(670d) Activation of Endothelium In Alzheimer's Disease Brain Involves Soluble Aggregates of the Amyloid-Beta Protein

Alzheimer's disease (AD), the leading cause of dementia in the elderly, is characterized by the presence of amyloid plaques in the brain parenchyma and cerebrovasculature. These deposits are comprised primarily of the fibrillar form of the amyloid-beta protein. Monomeric amyloid-beta self-associates to form the fibrillar amyloid-beta that deposits as amyloid plaques. Vascular accumulation of fibrillar amyloid-beta occurs primarily in the basement membrane and initiates a cascade of events culminating in a weakening of the vessel wall that may lead to stroke as a result of cerebral hemorrhage. Amyloid-beta has been shown to elicit a number of responses in endothelial cells that contribute to these events; however, the mechanism for this stimulation remains unknown.

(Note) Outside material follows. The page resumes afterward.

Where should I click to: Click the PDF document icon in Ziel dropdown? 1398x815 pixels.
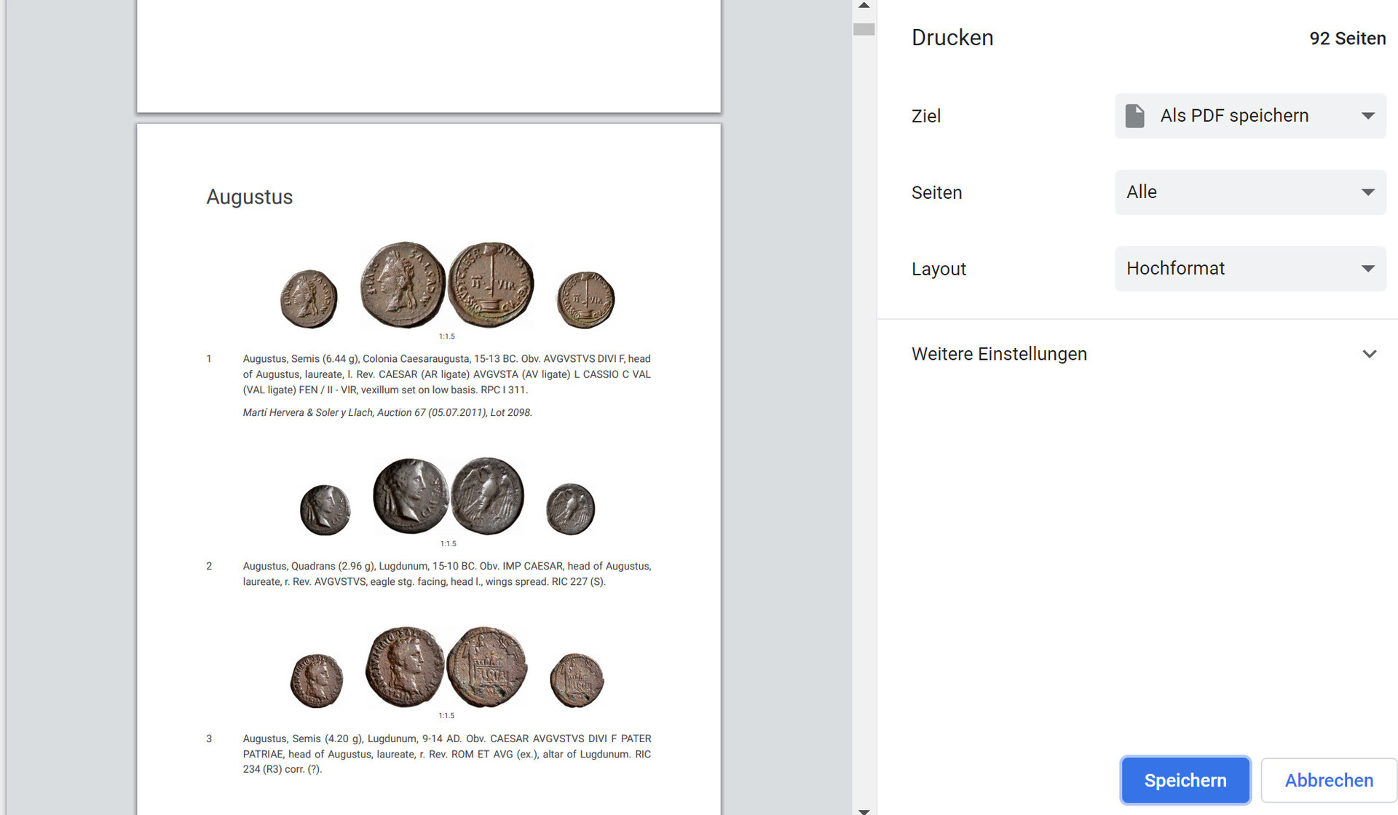click(x=1134, y=116)
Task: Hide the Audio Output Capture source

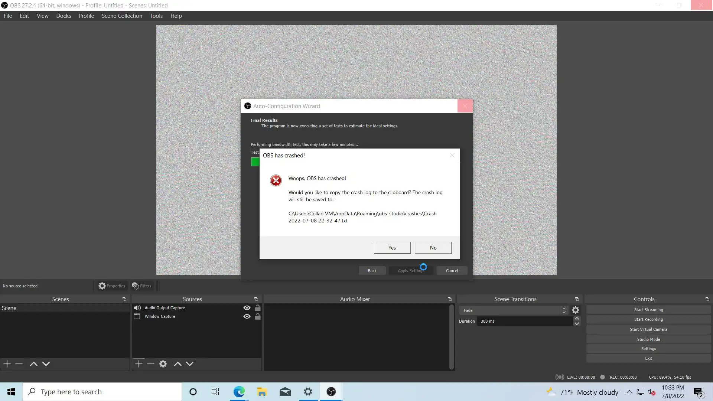Action: [x=247, y=308]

We have employed human brain microvasculature endothelial cell (HBMVEC) monolayers to assess the physiological effect of various amyloid-beta preparations. Amyloid-beta(1-40) monomer, fibril, and soluble aggregates were prepared and isolated using a combination of size exclusion chromatography (SEC) and centrifugation, and aggregate size was characterized using dynamic light scattering (DLS). Experimental data demonstrates that isolated soluble amyloid-beta(1-40) aggregation intermediates selectively activate endothothelial monolayers for both adhesion and subsequent transmigration of monocyte cells, as well as increased permeability, in the absence of endothelial cell death. In contrast, unaggregated amyloid-beta(1-40) monomer and mature amyloid-beta(1-40) fibril fail to induce any change in endothelial adhesion, transmigration, or permeability. Correlations between average amyloid-beta aggregate size and observed increases in both adhesion and monolayer permeability illustrate that smaller soluble aggregates are more potent activators of endothelium. Immunocytochemistry further reveals that NF-kappaB signaling cascades are involved in amyloid-beta stimulation of endothelium. These results support previous studies demonstrating heightened neuronal activity of soluble amyloid-beta aggregates, and further show that soluble aggregates also selectively exhibit activity in a vascular cell model.

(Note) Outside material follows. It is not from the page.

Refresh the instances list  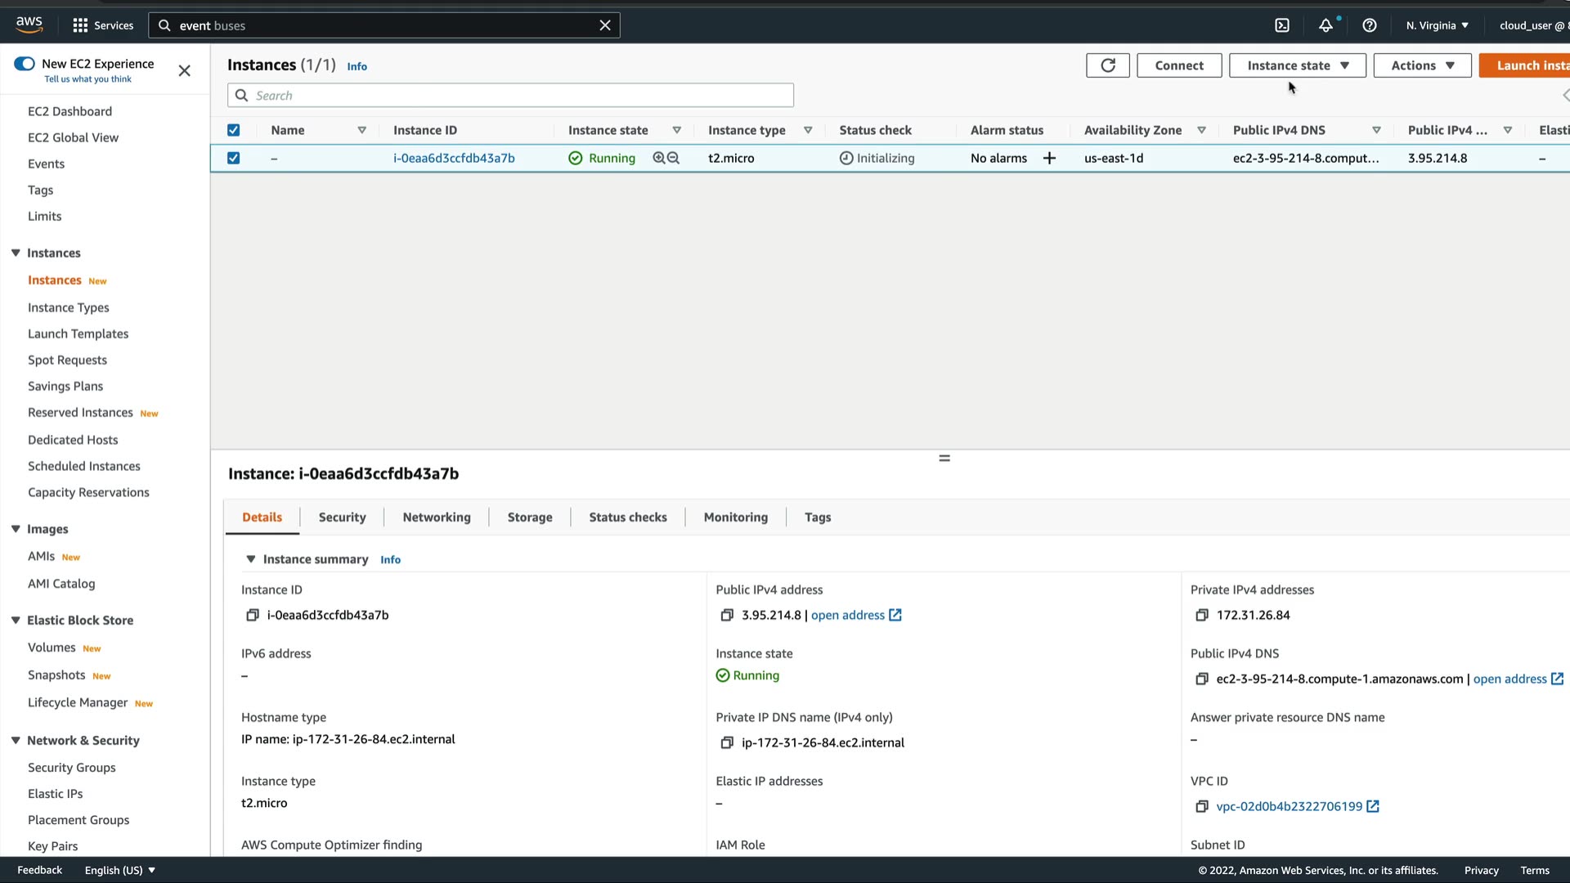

As the contribution of vascular amyloid deposition in the progression of AD continues to gain support, therapeutic strategies should begin to encompass this vital facet of the disease. Resolution of the interactions between vascular amyloid-beta deposits and the endothelium will distinguish potential therapeutic targets for the reduction of vascular damage associated with AD.